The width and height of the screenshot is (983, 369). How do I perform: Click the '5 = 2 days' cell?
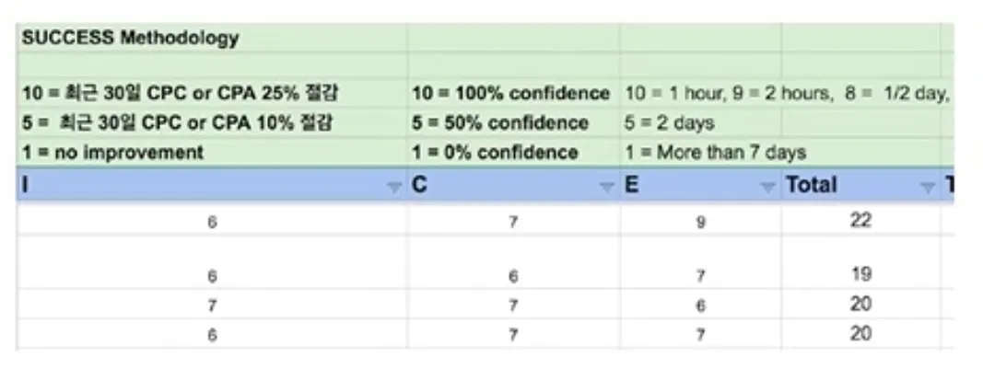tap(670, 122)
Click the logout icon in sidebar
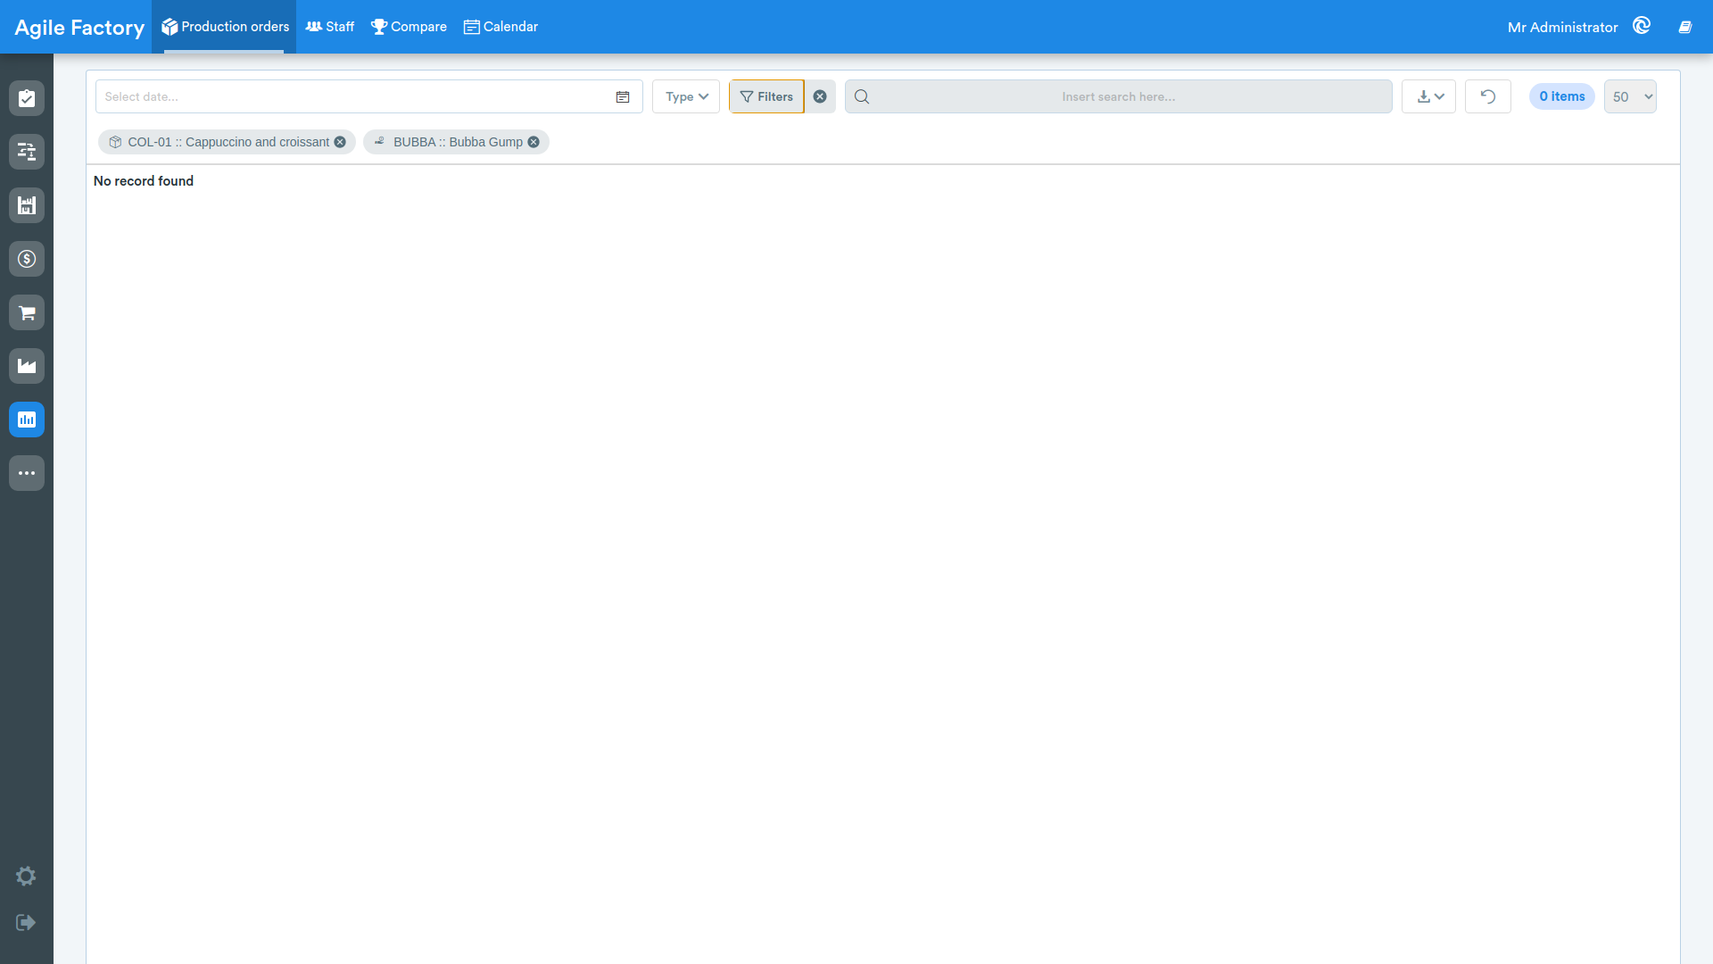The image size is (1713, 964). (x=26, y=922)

---

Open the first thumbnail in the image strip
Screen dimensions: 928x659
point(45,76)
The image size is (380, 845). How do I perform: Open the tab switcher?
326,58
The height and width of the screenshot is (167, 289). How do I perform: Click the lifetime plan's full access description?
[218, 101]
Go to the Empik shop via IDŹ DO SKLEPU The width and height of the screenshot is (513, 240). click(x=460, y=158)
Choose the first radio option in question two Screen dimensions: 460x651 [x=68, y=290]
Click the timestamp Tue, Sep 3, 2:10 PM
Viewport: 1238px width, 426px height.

- PROBLEM TO SOLVE
Copy the lines above exactly. Start with the line containing "Go to the Empik", end with the line containing "Viewport: 1238px width, 426px height.", and include both.

- RESULT OF THE EXERCISE
Go to the Empik shop via IDŹ DO SKLEPU The width and height of the screenshot is (513, 240). click(x=460, y=158)
Choose the first radio option in question two Screen dimensions: 460x651 [x=68, y=290]
Click the timestamp Tue, Sep 3, 2:10 PM
Viewport: 1238px width, 426px height.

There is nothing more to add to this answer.